+++ TEXTO FORNECIDO +++

“Listen”, de Ana Rocha de Sousa: o cinema activista e a cruel realidade
Ana Rocha de Sousa saltou para as bocas do Mundo com o mesmo impacto que o seu “Listen”, a sua primeira longa metragem, arrebatou quatro prémios no Festival de Veneza. Condensado em 73 minutos, o cinema da realizadora portuguesa tem a frieza do combate social e activista de Ken Loach envolvida num murro impactante próprio de Hirokazu Koreeda. Adiante com as comparações próprias de quem tenta encontrar sempre paralelismos com o que já foi feito, o realismo de Ana Rocha de Sousa, desprovido de artifícios, subtilezas ou atalhos, é só seu.
A ideia surgiu de uma notícia de 2016, quando o caso de uma adopção forçada se tornou público. Uma criança, na altura com poucos dias, foi retirada à sua mãe pelos serviços de Segurança Social britânicos devido aos seus parcos rendimentos. Este tipo de situações acontece sobretudo a famílias de classes baixas, estrangeiras e com pouca possibilidade de deambularem convenientemente num sistema com procedimentos abusivos e burocratizados, feito para não “ouvir” as famílias. Em “Listen” essa família é portuguesa, com Bela (Lúcia Moniz) e Joca (Ruben Garcia) a serem os pais de três crianças que lhes são retiradas pelos serviços sociais.

+++ EXCERTO DE DADOS +++

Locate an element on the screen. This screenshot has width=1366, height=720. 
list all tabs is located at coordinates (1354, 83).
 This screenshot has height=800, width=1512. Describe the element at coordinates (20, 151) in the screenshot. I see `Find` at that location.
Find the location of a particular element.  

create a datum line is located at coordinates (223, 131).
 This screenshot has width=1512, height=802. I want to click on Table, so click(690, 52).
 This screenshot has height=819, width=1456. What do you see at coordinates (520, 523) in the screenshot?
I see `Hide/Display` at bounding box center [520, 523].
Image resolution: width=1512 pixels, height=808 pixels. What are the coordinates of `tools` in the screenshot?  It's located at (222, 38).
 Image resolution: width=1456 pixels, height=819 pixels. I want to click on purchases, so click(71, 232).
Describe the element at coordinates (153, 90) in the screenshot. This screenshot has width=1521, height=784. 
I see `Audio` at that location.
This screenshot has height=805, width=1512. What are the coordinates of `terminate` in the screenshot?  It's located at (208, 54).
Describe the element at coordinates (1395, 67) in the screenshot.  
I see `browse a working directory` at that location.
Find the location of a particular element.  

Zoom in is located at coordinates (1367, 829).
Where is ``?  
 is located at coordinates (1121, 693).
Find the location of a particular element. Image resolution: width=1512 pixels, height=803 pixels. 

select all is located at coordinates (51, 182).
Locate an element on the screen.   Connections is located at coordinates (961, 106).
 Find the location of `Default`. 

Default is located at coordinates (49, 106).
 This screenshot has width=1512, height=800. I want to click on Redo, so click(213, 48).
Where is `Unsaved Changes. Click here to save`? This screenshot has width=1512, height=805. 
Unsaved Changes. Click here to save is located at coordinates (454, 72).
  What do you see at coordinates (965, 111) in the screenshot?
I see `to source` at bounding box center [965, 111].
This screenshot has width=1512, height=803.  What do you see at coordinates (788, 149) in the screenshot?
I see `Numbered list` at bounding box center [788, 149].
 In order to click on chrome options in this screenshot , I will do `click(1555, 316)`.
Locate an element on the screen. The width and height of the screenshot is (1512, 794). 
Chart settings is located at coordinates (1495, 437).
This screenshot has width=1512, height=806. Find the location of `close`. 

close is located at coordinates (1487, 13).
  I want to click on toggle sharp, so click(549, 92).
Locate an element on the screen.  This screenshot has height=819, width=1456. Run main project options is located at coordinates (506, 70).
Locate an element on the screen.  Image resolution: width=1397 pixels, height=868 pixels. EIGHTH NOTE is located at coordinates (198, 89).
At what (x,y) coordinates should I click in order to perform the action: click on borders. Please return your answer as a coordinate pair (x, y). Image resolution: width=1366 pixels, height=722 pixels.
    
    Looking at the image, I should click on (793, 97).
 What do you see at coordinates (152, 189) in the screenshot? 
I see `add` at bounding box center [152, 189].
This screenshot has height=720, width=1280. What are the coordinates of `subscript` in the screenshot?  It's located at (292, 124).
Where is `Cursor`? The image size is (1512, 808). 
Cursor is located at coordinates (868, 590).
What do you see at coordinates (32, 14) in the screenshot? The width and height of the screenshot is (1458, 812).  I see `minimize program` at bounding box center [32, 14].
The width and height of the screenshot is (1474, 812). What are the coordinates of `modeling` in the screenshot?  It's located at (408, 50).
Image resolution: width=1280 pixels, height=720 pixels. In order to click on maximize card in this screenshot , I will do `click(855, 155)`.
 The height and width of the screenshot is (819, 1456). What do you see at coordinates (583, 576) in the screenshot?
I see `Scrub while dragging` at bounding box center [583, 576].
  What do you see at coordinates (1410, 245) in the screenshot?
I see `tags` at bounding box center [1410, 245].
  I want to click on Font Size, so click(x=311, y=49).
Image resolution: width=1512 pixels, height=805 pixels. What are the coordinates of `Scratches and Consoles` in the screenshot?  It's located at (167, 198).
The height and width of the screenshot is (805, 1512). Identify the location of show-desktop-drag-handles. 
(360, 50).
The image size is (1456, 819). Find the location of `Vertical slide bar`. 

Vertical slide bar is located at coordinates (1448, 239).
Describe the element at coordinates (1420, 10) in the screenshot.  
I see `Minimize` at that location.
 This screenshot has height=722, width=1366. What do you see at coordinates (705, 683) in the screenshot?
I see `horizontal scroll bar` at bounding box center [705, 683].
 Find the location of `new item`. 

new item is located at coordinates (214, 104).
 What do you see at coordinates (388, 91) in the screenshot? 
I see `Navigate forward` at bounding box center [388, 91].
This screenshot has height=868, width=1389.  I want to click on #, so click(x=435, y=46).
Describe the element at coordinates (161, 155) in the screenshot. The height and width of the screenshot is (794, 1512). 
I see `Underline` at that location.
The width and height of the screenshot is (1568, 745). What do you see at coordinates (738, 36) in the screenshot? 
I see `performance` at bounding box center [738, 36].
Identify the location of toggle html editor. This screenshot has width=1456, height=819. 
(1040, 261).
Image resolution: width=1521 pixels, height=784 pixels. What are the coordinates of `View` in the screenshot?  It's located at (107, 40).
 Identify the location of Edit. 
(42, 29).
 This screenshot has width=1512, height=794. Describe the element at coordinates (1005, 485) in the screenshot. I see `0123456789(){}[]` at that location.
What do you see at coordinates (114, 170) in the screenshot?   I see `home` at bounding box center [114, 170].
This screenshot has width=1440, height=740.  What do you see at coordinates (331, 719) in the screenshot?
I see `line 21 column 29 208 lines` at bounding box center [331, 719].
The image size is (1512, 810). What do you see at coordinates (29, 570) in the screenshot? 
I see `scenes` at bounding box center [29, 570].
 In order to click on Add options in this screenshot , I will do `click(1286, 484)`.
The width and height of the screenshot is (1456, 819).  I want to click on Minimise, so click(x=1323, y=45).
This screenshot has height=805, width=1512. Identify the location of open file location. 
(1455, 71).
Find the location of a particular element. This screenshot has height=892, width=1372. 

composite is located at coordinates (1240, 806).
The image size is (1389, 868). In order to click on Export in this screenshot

+++

__AÇÃO A REALIZAR 1__.
Por favor, traduza para inglês a seguinte frase do texto sobre o filme “Listen”: “A ideia surgiu de uma notícia de 2016, quando o caso de uma adopção forçada se tornou público.”
__AÇÃO A REALIZAR 2__.
Retome o texto sobre o filme “Listen” e continue-o a partir do ponto em que termina.

__ESPAÇO DE RESPOSTA 1__.
The idea came from a 2016 news story, when the case of a forced adoption became public.

__ESPAÇO DE RESPOSTA 2__.
Mas, o que é que Ana Rocha de Sousa quer que oiçamos, afinal? Talvez não haja só uma resposta certa. Lu é surda e a filha do meio do casal. Certo dia, na escola, são-lhe detectadas algumas nódoas negras nas costas, que geram a dúvida sobre possíveis maus tratos por parte dos pais. Reside neste ponto o primeiro no embate comunicacional. Esta questão desencadeada por falta de comunicação com a escola e serviços hospitalares leva os serviços sociais a agir junto de uma família que estava já sinalizada por Joca estar sem emprego (num trabalho que era de horário reduzido e precário) e Bela trabalhar como mulher-a-dias. Os três filhos do casal são então retirados ao casal e levados para uma instituição a cargo da Segurança Social que os tratará de dar para adopção a uma outra família a troco de dinheiro (o Estado paga uma quantia para que uma família adopte cada uma destas crianças nestas situações).
A visita às crianças é dificultada e a comunicação barrada. Bela não pode usar língua gestual, nem falar em português na visita aos filhos. Tudo tem de ser perceptível para os agentes de serviços sociais. Segundo ponto de embate. Uma mãe e pai são impedidos de comunicar numa língua desconhecida para quem vê de fora, sob pena de estarem a dizer algo, uns aos outros, que não deviam e terceiro ponto de embate: Essa mesma barreira linguística se é falta de ponte entre a instituição pública e a família, é também sinal de um Estado Leviatã, que se sobrepõe aos mais fracos, que os menoriza e que os impede de serem família, não escutando ambas as partes ou tentando perceber onde falhou, mas sim agindo de forma impune e revestido de uma razão autoinstituída. Separa-se assim o Estado Leviatã de um Estado kafkiano pois não é tanto aqui o excesso de burocracia (como falado anteriormente) que aqui Ana Rocha de Sousa pretende mostrar, mas sim a frieza de uma forma de estar britânica que obriga uma família a medidas desesperadas.
Permita-se uma palavra para a arrebatadora prestação de Lúcia Moniz que carrega de forma perfeita este filme na sua cara, personalidade e acção. Lúcia não se torna na personagem mas sim na pessoa, absorvendo e transparecendo depois todas as suas incidências nesta obra quase documentário voyeur. Faz falta arte sob a forma de denúncia activista nos dias que correm, despertando consciências e alertando sobre o nosso redor, que tantas vezes ignoramos ou baixamos a cabeça para não nos incomodarmos.